- About this task:
Please copy exactly every line from the one that contains "Where should I click to: Close" to the end of the data below, with both ends included and no other lines.
----
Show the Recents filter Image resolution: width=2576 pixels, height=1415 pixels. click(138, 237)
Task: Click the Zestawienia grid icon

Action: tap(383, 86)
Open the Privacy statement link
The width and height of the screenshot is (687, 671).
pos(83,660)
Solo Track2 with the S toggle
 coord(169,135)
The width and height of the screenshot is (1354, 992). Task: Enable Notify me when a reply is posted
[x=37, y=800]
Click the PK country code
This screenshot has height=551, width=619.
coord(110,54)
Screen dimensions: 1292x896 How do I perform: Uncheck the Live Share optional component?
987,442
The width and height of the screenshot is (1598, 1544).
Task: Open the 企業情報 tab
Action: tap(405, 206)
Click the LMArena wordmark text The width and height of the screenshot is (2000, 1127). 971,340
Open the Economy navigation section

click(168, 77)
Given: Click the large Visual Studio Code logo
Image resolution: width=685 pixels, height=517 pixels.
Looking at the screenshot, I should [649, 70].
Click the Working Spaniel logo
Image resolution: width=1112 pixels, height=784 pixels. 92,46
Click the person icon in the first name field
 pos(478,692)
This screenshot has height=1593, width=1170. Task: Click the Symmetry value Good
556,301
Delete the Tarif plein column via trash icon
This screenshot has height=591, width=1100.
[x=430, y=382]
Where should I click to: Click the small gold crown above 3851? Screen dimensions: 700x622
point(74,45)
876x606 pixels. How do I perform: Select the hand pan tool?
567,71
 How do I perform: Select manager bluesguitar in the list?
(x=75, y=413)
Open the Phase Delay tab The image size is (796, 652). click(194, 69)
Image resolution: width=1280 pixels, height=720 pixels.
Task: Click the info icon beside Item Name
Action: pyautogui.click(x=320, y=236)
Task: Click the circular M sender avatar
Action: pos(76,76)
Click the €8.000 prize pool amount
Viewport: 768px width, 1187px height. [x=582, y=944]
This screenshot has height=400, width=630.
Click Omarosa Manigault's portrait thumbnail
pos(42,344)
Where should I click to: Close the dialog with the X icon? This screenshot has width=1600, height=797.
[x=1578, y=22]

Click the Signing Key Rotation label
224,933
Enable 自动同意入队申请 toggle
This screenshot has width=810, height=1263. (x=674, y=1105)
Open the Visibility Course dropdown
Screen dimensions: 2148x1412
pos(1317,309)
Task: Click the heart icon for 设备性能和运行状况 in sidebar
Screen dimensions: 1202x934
----
- Solution below:
Where should I click to: Close the dialog with the X icon? This screenshot has width=1600, height=797.
[x=1578, y=22]

Click the Signing Key Rotation label
224,933
Enable 自动同意入队申请 toggle
This screenshot has width=810, height=1263. (x=674, y=1105)
Open the Visibility Course dropdown
Screen dimensions: 2148x1412
pos(1317,309)
Task: Click the heart icon for 设备性能和运行状况 in sidebar
Screen dimensions: 1202x934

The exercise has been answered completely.